-- Start Selection --

Open richievos opened 1 year ago
Eh, I spoke too soon. This was working great when I first tried it, but now I'm running into weirdness. Will continue testing................
Pushed a tweak which is making this stable for me. Both stable in terms of no crashes, and also memory is a lot more stable. I can't say it's flat, but it's better than it was.
Hello
The client deletion is a tricky part, as you saw. So I cannot accept a PR without a unit test, because the feature could be broken at any time. However, thanks for it, it will probably help me to solve the problem forever. And congratz for having taken your time for this PR. I don't know at all if I'm going to use your way or another one. I wanted to use shared or unique ptr. I'll see.
Best regards
Richie, are you using MqttBroker::connect ?
Also, in MqttBroker::loop, I've obviously forgot to erase the client. Which means both problem that can occur
Thanks
I fully support unit testing, and I fully understand blocking new feature adds without tests. Blocking major issues with the library on lack of unit tests seems extreme though.
My app creates the broker in setup, and then does the standard loop call in loop. I also do the same with a local client, but I don't think it affects things.
In the current main branch code, every client that connects remotely leaves a memory leak when it disconnects since it's never freed. This diff fixes that and also ensures that any other disconnected ones that should be deleted get deleted because it continues looping through the clients at it cleans up the first one. It's not clear to me why the previous code early exited from the loop, but I assume it was a workaround to handle the corrupted memory (dead pointers) the current solution seemed to leave in place.
Regarding access to a freed client in the next loop generally, I'm not clear what other cases that could occur in, but that shouldn't happen anymore for those that are created by the network connection. My guess though is that current version had additional issues because it wasn't verifying that the client should be deleted. Particularly it had inconsistent behavior between clearing the list of clients (which has checks to verify it should be deleted).
Don't worry Richie, I will fix this issue. (you can read: I cannot leave this issue alive !)
And Good news : I have added instances count, and thus, have a unit test that fails !
The reason for which I cannot merge without test is that in fact, this problem is really very touchy !
You may know that a local broker can connect to a remote (TinyMqtt) broker that connect to ... etc... This behaviour allows redundant setup which I want to have for my home. (My wife will never accept that a light cannot turn on just because .... "sorry the broker is down, give me one hour to check .." :-D
A TinyMqtt broker have 3 kind of MqttClient
In fact, this is not about rejecting the PR, this is only that I do not want this problem to appear again in later versions of the lib. And, there is precisely a reason that may break things: I've not yet implemented zeroconf, and I know already that this feature is prone to break things on that point.

-- End Selection --
-- Start Material for the task --

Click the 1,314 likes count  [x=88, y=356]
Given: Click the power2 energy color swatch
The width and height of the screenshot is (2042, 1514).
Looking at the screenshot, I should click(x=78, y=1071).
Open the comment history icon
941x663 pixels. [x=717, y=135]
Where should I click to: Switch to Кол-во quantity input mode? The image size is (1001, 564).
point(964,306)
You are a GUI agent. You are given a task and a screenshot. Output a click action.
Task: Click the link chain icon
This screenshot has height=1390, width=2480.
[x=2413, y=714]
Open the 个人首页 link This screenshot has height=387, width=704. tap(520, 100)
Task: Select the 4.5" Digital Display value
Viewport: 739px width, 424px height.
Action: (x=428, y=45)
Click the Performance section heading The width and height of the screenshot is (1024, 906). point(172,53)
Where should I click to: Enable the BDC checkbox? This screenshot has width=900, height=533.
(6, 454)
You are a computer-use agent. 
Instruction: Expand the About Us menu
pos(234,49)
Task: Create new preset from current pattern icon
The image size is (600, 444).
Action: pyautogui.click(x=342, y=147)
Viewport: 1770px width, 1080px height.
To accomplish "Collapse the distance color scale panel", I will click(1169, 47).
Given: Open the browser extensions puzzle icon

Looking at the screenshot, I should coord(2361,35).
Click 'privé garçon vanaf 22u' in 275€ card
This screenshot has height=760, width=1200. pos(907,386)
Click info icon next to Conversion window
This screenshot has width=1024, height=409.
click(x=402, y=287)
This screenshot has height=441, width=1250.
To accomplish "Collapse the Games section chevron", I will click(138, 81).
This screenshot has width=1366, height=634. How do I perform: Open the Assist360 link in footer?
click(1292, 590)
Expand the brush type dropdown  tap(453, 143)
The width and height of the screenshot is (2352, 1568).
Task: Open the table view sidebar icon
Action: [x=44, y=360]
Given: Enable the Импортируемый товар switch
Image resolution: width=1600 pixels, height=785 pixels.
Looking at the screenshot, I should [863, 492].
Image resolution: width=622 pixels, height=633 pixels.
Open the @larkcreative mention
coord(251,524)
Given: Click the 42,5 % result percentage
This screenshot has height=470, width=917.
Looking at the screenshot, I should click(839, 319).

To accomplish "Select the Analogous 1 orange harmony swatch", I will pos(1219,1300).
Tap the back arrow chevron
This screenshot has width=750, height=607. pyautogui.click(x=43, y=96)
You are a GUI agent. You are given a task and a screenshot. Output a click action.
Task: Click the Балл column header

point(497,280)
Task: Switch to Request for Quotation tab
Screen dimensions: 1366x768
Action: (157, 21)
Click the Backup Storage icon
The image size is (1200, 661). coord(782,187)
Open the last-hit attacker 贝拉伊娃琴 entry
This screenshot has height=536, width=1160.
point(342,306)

-- End Material for the task --

* [Given request A] According to the forum thread, how many kinds of MqttClient does a TinyMqtt broker have?
* [Given request B] Please present the records as a Markdown table with the columns Number and Record line, starting with the line that contains "Task: Select the" and going on through the line that contains "Looking at the screenshot, I should [863, 492].", both included. Give one row per line, and leave out blank lines.
The forum thread and the records are separate material.

* [Complete answer A] Three.

* [Complete answer B]
| Number | Record line |
|---|---|
| 1 | Task: Select the 4.5" Digital Display value |
| 2 | Viewport: 739px width, 424px height. |
| 3 | Action: (x=428, y=45) |
| 4 | Click the Performance section heading The width and height of the screenshot is (1024, 906). point(172,53) |
| 5 | Where should I click to: Enable the BDC checkbox? This screenshot has width=900, height=533. |
| 6 | (6, 454) |
| 7 | You are a computer-use agent.  |
| 8 | Instruction: Expand the About Us menu |
| 9 | pos(234,49) |
| 10 | Task: Create new preset from current pattern icon |
| 11 | The image size is (600, 444). |
| 12 | Action: pyautogui.click(x=342, y=147) |
| 13 | Viewport: 1770px width, 1080px height. |
| 14 | To accomplish "Collapse the distance color scale panel", I will click(1169, 47). |
| 15 | Given: Open the browser extensions puzzle icon |
| 16 | Looking at the screenshot, I should coord(2361,35). |
| 17 | Click 'privé garçon vanaf 22u' in 275€ card |
| 18 | This screenshot has height=760, width=1200. pos(907,386) |
| 19 | Click info icon next to Conversion window |
| 20 | This screenshot has width=1024, height=409. |
| 21 | click(x=402, y=287) |
| 22 | This screenshot has height=441, width=1250. |
| 23 | To accomplish "Collapse the Games section chevron", I will click(138, 81). |
| 24 | This screenshot has width=1366, height=634. How do I perform: Open the Assist360 link in footer? |
| 25 | click(1292, 590) |
| 26 | Expand the brush type dropdown  tap(453, 143) |
| 27 | The width and height of the screenshot is (2352, 1568). |
| 28 | Task: Open the table view sidebar icon |
| 29 | Action: [x=44, y=360] |
| 30 | Given: Enable the Импортируемый товар switch |
| 31 | Image resolution: width=1600 pixels, height=785 pixels. |
| 32 | Looking at the screenshot, I should [863, 492]. |